Dans un autre ensemble de contradictions, Black Midi parvient à créer un cadre incroyablement déjanté, délivré de la distance susmentionnée d’un groupe voulant partager ses pensées, tout en espérant que personne ne l’écoute. Une cadence intime s’impose dès lors, les musiciens-chanteurs étant les seuls détenteurs du sens de leurs paroles, desquelles émanent un rythme étrangement calme et confiant. Les styles lo-fi contribuent également à créer ce sentiment d’intimité, avec de nombreuses chansons, telles que le single «Ducer», composé principalement de simples notes de guitare et de rythmes de batterie de base . Black Midi sait également faire apparaitre un mur de son qui montre que, malgré ce que vous commenciez à penser, vous n’êtes peut-être pas le bienvenu dans ce petit monde qu’ils ont créé. La guitare commence à exploser, les tambours ripostent, se transformant en une cacophonie de points culminants inspiré de leurs illustres prédécesseurs (Swans, Metz), avant de se retirer à nouveau. La brume revient, l’état de rêve vous entoure et vous n’avez plus aucune idée de ce qui se passe, mais continuez à en profiter. Cela peut rendre Black Midi très séduisant, mais peut également servir à frustrer quand il n’est pas clair si la musique sert à quelque chose.

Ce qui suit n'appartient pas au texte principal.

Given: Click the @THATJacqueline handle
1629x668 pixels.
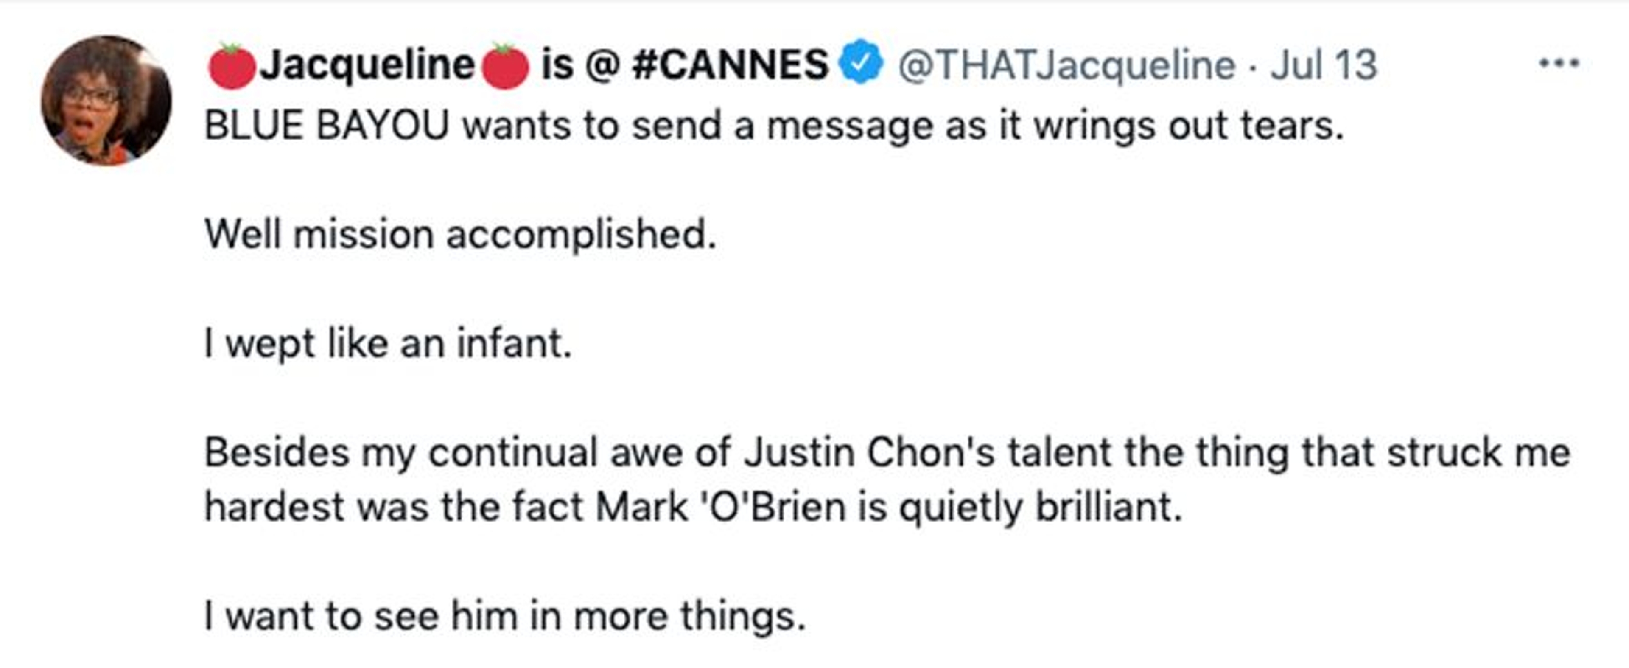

«Near DT MI» est le point culminant de l’album. Le rythme se veut complètement déjanté, les guitares criardes et déchirés, et un apaisement soudain. C’est le meilleur exemple de la combinaison de genres du groupe qui, sur papier, peut sembler se contredire. Black Midi représente une énigme dans le grand contingent du rock britannique. Malgré une parure décontractée, la narration bizarre que Black Midi propose est stupéfiante, amenant une dimension très spécifique et créative, qui va réjouir l’auditeur d’un vent de fraîcheur trop rarement perçu. Schlagenheimest est un des albums rock les plus intriguant et créatifs de la décennie.